К шлаковым образованиям относится липофусцин. Это – электронно-плотные гранулы с 3-хслойной мембраной. Липофусцин – или "пигмент изнашивания" появляется при постепенно нарастающей недостаточности О2. Полагают, что он участвует в окислительно-восстановительных процессах. Бурые зерна липофусцина располагаются в периферии клетки, абсорбируются лизосомами и активируют гидролитические ферменты. В составе липофусцина – ферритин, липиды, флавиновые соединения, каротиноиды. К шлаковым образованиям относятся миелиновые тельца. Они находятся в цитоплазме и состоят из обломков МХ, ЭР, аГ. Эти тельца состоят из кусочков различных ультраструктур и указывают на достаточно глубокую деструкцию. В качестве шлакового образования в клетке может появляться капля белка – гиалина. Эпителиальный гиалин свидетельствует о необратимости процесса. Это – маркер некробиоза, такая клетка обречена. Появление капель гиалина в гепатоцитах имеет диагностическое значение (тельца Маллори). Их очень часто можно обнаружить при хронической алкогольной интоксикации.
|
|
|
IV. Мозаичность альтерации – есть общая закономерность. Мозаичность – есть неодинаковая степень деструкции органоидов и клеток в органе и ткани. Любое повреждение выражено в клеточной популяции в неодинаковой степени, повреждение развивается с разной степенью скорости и интенсивности. Причина мозаичности состоит в структурной гетероморфности (разнообразии) клеточной популяции. Если мы обратимся к известному циклу жизни клетки, то мы увидим, что клетки проходят последовательные фазы клеточного цикла в разное время. В клеточном массиве всегда есть пролиферирующие клетки (митоз), покоящиеся, дифференцирующиеся и стволовые (не входящие в цикл – это клеточный резерв). У покоящихся клеток снижен метаболизм, ниже проницаемость мембран. Они более устойчивы, защищены от повреждения. Самые уязвимые – это дифференцирующиеся клетки, они повреждаются первыми. Пролиферирующие клетки особо чувствительны к митогенам (радиация, гормоны). Вторая причина мозаичности состоит в том, что функционируют не все клетки одновременно. В любом органе (желудке, сердце, мозге) наблюдается перемежающаяся активность функционирующих структур. Повреждаются в первую очередь клетки, которые находятся на высоте функции. Мозаичность – это биологический закон, который позволяет осуществить восстановление после повреждения (репаративная регенерация), сохранить клеточный цикл и компенсировать функцию.
|
|
|
V. Последняя общая закономерность состоит в избирательной чувствительности клеток и внутриклеточных структур к повреждающим воздействиям. Так, гипоксия более всего поражает эпителиальные клетки. Иммунные комплексы с комплементом особенно сильно поражают эндотелий и фибробласты. При действии гипоксии в первую очередь погибают митохондрии, при действии токсических факторов страдает эндоплазматическая сеть и аппарат Гольджи, радиация поражает мембранные структуры и ядерный аппарат. Однако, проследить избирательную чувствительность возможно лишь на ранних стадиях повреждения.

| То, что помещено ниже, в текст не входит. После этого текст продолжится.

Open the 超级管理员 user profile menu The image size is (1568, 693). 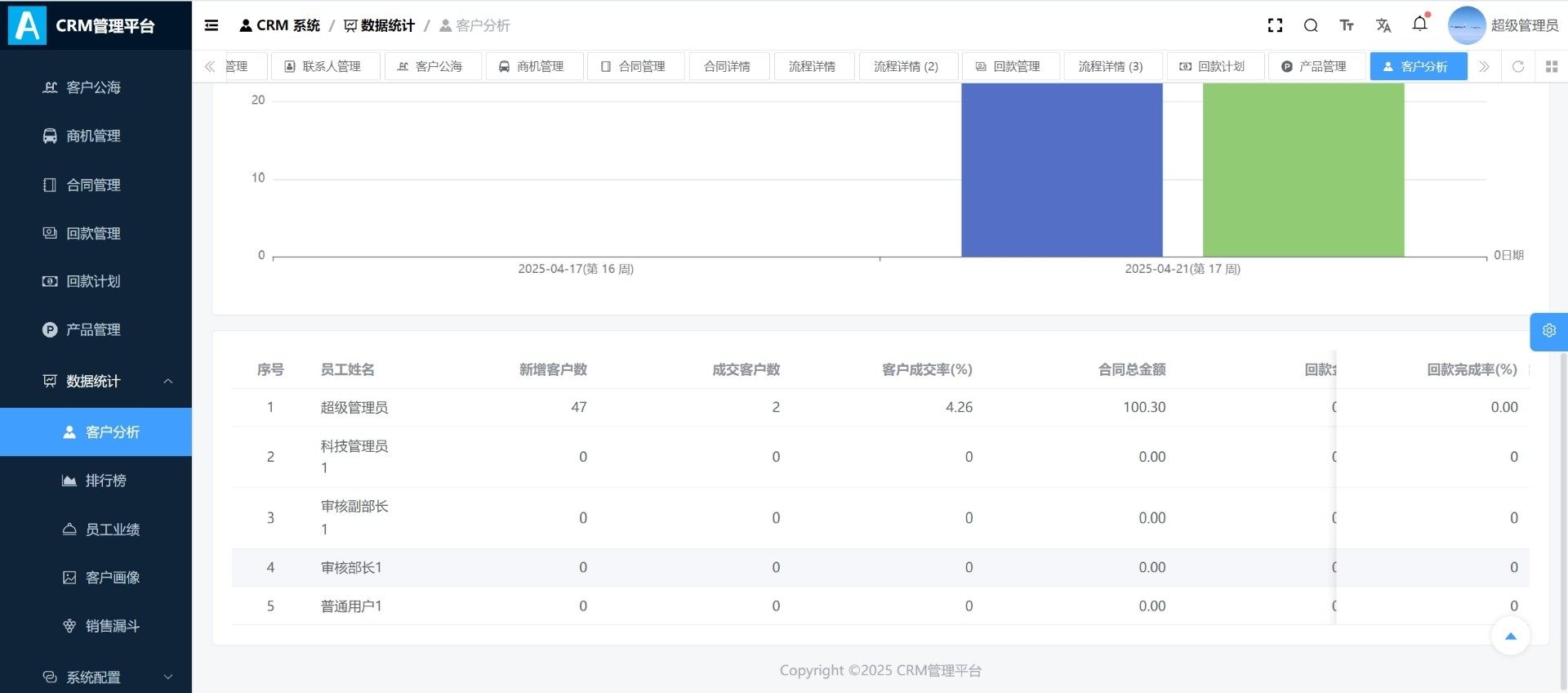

Дистрофии клеток разнообразны по своим красочным реакциям на микроскопическом уровне и по своим внешним проявлениям. На этом основано деление паренхиматозных дистрофий на белковые, жировые и гидропические (водяночные). Эти различия связаны с особенностями ультраструктурного строения клеток того или иного органа и с глубиной альтерации. Необычные включения (белка, жира, воды) в клетке могут быть связаны с инфильтрацией через мембраны, извращением синтеза и транспорта, деструкции ультраструктур с фанерозом, выявлением невидимых ранее компонентов (жир, грубодисперсный белок). Таким образом, различные формы дистрофий связаны не столько с нарушением тех или иных обменных процессов, сколько с особенностью структурной организации клетки, с глубиной и специфичностью ее повреждения.
Дистрофии могут быть обратимыми и необратимыми. В последнем случае через некробиоз они ведут к смерти клетки – НЕКРОЗУ. Таким образом, некроз – есть возможный ИСХОД КЛЕТОЧНОЙ ДИСТРОФИИ.